AMENDMENT NO. 1 TO
STATEMENT ON SCHEDULE 13D
This Amendment No 1 to Schedule 13D (the “Amendment”) is being filed by Spartan Energy Holdco LLC (“Spartan Holdco”), Spartan Energy Partners LP (“Spartan LP”) and Spartan Energy Partners GP LLC (“Spartan GP”) to amend and supplement the Schedule 13D that was filed on February 8, 2021 (the “Original Schedule 13D” and, as further amended and supplemented by this Amendment, the “Schedule 13D”).

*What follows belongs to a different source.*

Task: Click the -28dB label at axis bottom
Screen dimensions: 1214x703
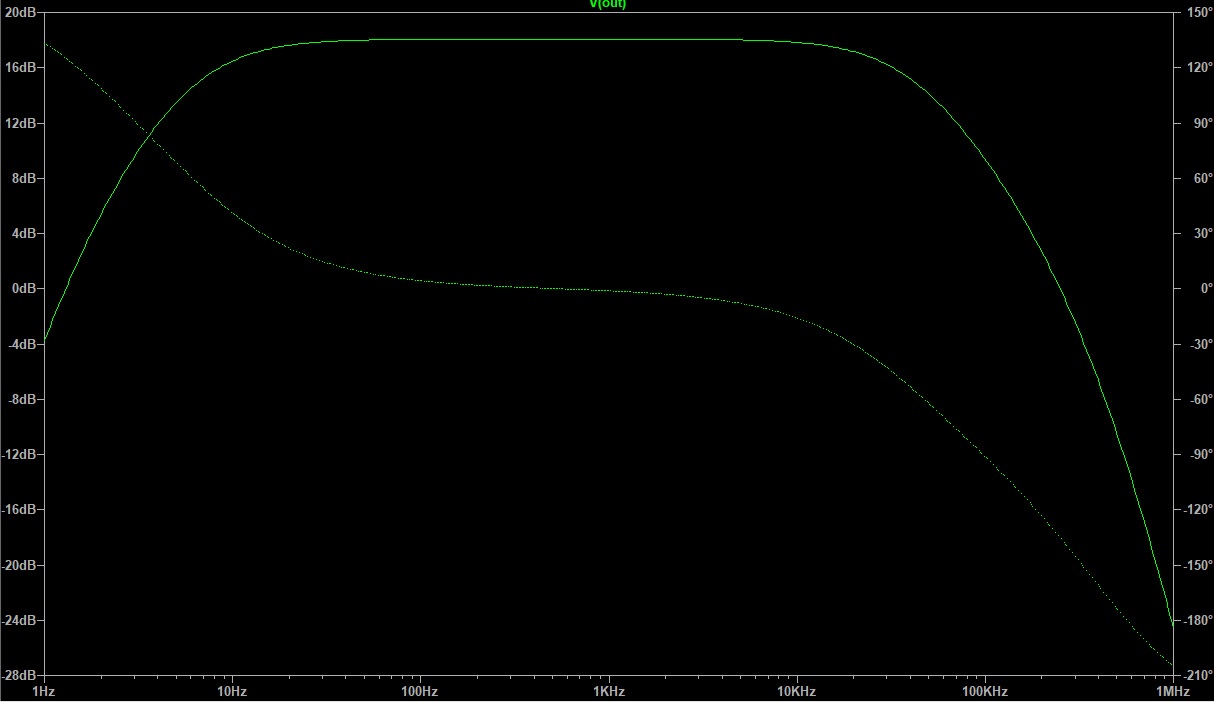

Capitalized terms used in this Amendment and not defined herein have the respective meanings ascribed to such terms in the Original Schedule 13D.
Item 2. | Identity and Background. |
This Amendment is being filed by the following entities (each a “Reporting Person” and collectively, the “Reporting Persons”):
CSI Compressco Investment LLC (“CSI Investment”)
CSI Compressco GP LLC (“Compressco GP”)
Spartan Energy Holdco LLC (“Spartan Holdco”)
Spartan Energy Partners LP (“Spartan LP”)
Spartan Energy Partners GP LLC (“Spartan GP”)
Each of the Reporting Persons is organized under the laws of the state of Delaware. The principal business address of each of the Reporting Persons is c/o Spartan Energy Partners LP, 9595 Six Pines Drive, Suite 4000, The Woodlands, TX 77380. The Reporting Persons are principally engaged in the business of providing oil and gas services.
The directors and the executive officers of Compressco GP and Spartan GP (the “Related Persons”) are set forth in Schedule I hereto, including each Related Person’s present principal occupation, which is incorporated herein by reference.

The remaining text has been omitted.